Hoje existe um mundo de oferta de doces, bolos, biscoitos, pães, molhos, sanduiches, salgadinhos, queijo e manteiga, defumados, óleos, perfumes, sabonetes… o escambau. Sem contar mudas de plantas, flores e o mais que o leitor possa imaginar. Lá estão agora profissionais liberais, artesões, antigos senhores de engenho que passaram a produzir leite e derivados. Agora eles encontram nas feiras novo escoadouro para seus produtos. Nas feiras, são dezenas, hoje, espalhadas na Região Metropolitana do Recife.

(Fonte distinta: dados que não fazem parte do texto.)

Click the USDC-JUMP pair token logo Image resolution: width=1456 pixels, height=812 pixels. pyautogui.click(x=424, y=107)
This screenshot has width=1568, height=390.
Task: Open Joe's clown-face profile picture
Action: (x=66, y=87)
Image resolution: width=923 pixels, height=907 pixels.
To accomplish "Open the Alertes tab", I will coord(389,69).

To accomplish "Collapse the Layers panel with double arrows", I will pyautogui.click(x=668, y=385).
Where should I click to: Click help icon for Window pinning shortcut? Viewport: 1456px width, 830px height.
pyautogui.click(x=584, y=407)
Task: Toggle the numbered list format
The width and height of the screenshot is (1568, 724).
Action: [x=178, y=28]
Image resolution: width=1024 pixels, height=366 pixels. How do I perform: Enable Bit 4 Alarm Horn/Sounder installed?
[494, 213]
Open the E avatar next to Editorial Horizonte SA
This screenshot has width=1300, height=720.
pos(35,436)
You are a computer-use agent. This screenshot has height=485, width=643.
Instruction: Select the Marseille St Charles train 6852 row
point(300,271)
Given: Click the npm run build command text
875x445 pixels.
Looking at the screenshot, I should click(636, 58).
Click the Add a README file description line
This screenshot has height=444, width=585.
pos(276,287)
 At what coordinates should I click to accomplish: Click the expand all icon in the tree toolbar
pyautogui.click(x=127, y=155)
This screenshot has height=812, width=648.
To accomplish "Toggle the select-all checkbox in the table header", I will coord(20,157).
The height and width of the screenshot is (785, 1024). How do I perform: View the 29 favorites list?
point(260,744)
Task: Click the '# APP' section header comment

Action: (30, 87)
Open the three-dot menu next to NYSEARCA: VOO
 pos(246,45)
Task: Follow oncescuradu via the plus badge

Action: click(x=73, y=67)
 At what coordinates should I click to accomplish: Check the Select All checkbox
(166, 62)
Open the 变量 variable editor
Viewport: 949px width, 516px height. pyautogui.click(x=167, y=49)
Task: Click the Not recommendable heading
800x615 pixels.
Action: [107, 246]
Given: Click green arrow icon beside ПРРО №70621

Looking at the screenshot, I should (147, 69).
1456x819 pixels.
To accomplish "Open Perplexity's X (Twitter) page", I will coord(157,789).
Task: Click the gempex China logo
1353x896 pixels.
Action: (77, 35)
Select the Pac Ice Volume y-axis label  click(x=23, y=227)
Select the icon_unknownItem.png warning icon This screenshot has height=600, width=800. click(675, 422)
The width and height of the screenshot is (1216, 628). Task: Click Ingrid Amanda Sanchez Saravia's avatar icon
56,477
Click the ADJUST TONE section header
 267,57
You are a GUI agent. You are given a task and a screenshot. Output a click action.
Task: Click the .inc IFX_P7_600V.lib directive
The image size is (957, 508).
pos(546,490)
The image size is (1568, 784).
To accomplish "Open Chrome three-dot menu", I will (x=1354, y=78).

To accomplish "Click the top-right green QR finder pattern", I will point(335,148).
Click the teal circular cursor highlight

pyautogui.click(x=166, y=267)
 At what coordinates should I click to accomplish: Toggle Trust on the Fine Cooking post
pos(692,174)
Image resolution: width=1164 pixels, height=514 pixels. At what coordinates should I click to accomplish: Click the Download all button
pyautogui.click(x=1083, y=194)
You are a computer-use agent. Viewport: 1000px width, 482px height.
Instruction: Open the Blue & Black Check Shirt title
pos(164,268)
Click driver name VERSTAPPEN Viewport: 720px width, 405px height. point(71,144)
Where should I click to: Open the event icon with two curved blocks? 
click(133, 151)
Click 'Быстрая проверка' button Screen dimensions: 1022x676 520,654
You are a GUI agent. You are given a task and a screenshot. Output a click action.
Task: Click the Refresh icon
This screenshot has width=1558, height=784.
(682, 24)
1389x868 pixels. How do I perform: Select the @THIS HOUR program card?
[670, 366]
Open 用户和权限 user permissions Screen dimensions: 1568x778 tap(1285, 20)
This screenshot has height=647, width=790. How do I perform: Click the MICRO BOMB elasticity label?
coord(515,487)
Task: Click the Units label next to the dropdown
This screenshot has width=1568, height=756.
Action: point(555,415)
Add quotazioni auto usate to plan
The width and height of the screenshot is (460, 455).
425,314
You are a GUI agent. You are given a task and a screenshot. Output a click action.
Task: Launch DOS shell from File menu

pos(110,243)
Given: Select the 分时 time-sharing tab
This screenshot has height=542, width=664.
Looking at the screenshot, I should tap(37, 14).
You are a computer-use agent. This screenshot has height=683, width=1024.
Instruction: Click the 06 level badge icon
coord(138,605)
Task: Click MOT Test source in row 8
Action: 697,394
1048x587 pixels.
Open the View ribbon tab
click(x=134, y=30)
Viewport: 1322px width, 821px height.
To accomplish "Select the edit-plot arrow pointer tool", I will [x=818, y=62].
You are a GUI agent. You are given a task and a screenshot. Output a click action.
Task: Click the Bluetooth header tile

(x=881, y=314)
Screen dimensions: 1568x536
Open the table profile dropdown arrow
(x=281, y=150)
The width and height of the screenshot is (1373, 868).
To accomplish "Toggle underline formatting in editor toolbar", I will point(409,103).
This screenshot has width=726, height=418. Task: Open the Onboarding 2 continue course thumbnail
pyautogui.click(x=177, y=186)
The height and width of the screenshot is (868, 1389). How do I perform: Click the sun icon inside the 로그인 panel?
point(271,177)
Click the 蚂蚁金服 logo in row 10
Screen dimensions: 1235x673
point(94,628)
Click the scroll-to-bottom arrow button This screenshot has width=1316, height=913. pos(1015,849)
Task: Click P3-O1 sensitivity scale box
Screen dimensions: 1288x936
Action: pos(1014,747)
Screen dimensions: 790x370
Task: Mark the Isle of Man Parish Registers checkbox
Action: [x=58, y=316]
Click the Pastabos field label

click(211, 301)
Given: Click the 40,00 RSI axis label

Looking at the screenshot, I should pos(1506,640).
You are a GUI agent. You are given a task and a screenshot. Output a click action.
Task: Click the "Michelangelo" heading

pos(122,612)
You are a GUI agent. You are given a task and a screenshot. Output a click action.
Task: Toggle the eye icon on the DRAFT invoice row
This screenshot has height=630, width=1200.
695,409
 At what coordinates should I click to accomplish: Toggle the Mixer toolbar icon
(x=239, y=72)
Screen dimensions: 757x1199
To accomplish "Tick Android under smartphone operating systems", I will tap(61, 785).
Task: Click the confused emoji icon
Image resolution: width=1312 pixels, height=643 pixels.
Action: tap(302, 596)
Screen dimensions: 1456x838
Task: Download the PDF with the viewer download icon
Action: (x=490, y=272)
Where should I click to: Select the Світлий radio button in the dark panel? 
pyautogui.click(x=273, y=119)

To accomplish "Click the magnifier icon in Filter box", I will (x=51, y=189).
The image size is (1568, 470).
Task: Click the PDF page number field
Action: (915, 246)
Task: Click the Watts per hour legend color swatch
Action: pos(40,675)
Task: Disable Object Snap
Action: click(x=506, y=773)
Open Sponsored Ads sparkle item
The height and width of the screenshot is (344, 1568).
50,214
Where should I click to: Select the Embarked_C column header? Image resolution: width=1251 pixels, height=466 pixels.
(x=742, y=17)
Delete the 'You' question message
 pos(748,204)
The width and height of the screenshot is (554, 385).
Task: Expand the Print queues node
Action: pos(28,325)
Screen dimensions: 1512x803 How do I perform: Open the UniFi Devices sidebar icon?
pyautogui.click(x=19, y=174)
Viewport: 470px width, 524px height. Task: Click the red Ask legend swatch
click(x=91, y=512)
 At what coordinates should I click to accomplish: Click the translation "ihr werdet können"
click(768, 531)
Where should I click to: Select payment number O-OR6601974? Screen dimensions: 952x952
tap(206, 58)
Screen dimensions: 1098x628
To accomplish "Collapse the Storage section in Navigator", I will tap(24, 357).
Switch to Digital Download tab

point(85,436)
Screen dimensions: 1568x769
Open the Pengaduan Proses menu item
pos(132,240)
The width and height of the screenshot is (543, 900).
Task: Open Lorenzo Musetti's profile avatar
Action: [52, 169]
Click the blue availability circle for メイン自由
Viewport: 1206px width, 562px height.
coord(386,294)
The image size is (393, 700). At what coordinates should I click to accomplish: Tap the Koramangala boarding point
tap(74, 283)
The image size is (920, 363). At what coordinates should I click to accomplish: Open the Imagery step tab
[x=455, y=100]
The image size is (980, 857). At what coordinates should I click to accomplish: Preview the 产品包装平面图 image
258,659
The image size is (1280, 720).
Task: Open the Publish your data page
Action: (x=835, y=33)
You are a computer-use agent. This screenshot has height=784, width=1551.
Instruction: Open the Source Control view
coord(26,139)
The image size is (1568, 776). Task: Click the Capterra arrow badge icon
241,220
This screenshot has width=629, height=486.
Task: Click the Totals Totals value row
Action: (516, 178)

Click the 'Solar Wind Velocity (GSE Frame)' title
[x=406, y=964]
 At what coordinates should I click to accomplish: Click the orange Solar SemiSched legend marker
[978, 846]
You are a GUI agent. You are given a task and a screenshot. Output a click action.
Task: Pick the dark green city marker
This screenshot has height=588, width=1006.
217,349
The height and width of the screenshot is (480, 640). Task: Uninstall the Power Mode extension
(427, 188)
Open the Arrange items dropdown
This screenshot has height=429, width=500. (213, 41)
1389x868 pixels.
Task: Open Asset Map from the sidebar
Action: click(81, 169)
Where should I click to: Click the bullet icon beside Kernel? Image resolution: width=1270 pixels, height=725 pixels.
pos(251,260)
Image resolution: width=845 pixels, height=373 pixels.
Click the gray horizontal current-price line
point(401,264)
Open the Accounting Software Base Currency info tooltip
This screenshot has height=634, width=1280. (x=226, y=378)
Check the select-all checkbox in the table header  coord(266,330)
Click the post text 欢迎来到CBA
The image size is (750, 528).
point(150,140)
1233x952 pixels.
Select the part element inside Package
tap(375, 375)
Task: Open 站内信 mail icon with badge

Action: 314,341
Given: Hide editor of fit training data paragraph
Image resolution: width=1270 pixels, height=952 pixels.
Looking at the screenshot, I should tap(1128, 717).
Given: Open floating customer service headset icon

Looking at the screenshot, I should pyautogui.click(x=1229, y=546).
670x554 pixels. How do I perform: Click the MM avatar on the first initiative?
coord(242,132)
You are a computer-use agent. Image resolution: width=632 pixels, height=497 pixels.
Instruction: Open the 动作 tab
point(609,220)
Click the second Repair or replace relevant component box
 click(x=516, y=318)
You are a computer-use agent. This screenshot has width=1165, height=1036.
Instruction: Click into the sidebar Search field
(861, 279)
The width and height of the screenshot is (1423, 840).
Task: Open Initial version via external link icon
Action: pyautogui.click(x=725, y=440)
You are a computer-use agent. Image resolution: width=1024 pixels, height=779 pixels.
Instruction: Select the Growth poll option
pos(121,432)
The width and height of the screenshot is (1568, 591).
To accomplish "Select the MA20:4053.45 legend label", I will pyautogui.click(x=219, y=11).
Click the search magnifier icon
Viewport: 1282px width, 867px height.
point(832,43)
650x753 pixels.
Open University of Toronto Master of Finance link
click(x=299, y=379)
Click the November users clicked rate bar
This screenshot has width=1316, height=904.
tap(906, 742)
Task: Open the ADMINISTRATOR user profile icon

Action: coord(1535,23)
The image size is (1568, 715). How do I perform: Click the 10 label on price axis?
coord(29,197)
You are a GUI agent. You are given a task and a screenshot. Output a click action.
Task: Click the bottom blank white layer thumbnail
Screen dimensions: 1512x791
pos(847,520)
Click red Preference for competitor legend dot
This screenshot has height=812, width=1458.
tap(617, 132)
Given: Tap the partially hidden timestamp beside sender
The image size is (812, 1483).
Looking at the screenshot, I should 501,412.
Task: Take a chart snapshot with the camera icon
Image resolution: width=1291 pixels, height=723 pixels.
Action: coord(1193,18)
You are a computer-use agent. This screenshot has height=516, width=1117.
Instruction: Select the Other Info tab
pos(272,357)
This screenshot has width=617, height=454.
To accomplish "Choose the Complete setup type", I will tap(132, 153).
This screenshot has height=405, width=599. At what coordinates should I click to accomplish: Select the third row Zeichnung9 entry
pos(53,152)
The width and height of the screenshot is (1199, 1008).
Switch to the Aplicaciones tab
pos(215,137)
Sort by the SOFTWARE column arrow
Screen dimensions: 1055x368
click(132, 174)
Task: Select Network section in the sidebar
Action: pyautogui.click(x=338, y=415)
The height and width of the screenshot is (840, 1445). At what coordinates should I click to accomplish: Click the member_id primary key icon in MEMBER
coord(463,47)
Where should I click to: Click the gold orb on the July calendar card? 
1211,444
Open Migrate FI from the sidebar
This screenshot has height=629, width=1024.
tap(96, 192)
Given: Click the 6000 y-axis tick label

Não mais vi aquela jovem dona de casa.
Passaram-se meses, um sábado desses, uma voz quase esquecida ecoou de modo inesperado. O senhor se lembra de mim? Tímido brilho nos olhos me avivou a memória. Sim, sim, eu disse, sem disfarçar a alegria… a menina das batatas! Abrimos um sorriso. Andou desaparecida, na certa quem vinha à feira era o maridão. Não, não, estávamos viajando, fomos para o Paraná. Ele ficou lá… e completou, agora minha feira é menor! O sorriso se alargou. Nossos olhos com mais brilho dispensaram palavras e gestos. Fomos até o seu carro e eu ajudei a arrumar as compras no bagageiro. Graças à batata doce.
Presidente da Academia Cajazeirense de Artes e Letras
Os textos dos colunistas e blogueiros não refletem, necessariamente, a opinião do Sistema Diário de Comunicação.
Os textos dos colunistas e blogueiros não refletem, necessariamente, a opinião do Sistema Diário de Comunicação.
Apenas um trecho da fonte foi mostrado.